Information provided
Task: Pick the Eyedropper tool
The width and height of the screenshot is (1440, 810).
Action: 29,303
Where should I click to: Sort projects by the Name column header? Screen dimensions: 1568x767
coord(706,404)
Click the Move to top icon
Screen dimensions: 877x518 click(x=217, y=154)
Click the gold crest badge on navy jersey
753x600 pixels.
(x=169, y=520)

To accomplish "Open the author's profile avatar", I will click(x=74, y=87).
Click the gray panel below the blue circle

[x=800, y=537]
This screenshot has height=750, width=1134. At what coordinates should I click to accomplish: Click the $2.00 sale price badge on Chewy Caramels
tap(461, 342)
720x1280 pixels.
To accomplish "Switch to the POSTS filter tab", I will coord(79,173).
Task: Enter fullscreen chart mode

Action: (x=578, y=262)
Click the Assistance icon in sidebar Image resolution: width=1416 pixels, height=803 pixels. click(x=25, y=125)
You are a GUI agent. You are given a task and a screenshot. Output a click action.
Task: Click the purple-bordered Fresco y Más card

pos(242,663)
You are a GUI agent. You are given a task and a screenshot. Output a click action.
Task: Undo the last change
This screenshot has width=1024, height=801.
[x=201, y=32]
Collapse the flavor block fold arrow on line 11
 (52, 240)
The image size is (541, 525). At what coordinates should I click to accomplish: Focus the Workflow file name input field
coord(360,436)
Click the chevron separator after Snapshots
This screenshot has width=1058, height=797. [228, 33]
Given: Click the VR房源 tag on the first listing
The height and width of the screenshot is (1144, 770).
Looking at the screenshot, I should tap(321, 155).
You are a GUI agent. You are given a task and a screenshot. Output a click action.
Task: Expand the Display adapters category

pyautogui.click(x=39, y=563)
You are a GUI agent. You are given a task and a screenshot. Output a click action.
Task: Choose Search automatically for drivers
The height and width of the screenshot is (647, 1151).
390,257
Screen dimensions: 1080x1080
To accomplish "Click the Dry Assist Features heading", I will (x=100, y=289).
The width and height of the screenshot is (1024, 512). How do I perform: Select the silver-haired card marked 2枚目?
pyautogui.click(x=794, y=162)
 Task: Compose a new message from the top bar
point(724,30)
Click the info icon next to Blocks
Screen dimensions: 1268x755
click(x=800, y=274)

Prompt
The expected answer is a copy of each line in the listing above that contains "will".

Solution for this problem
To accomplish "Open the author's profile avatar", I will click(x=74, y=87).
To accomplish "Switch to the POSTS filter tab", I will coord(79,173).
To accomplish "Click the Dry Assist Features heading", I will (x=100, y=289).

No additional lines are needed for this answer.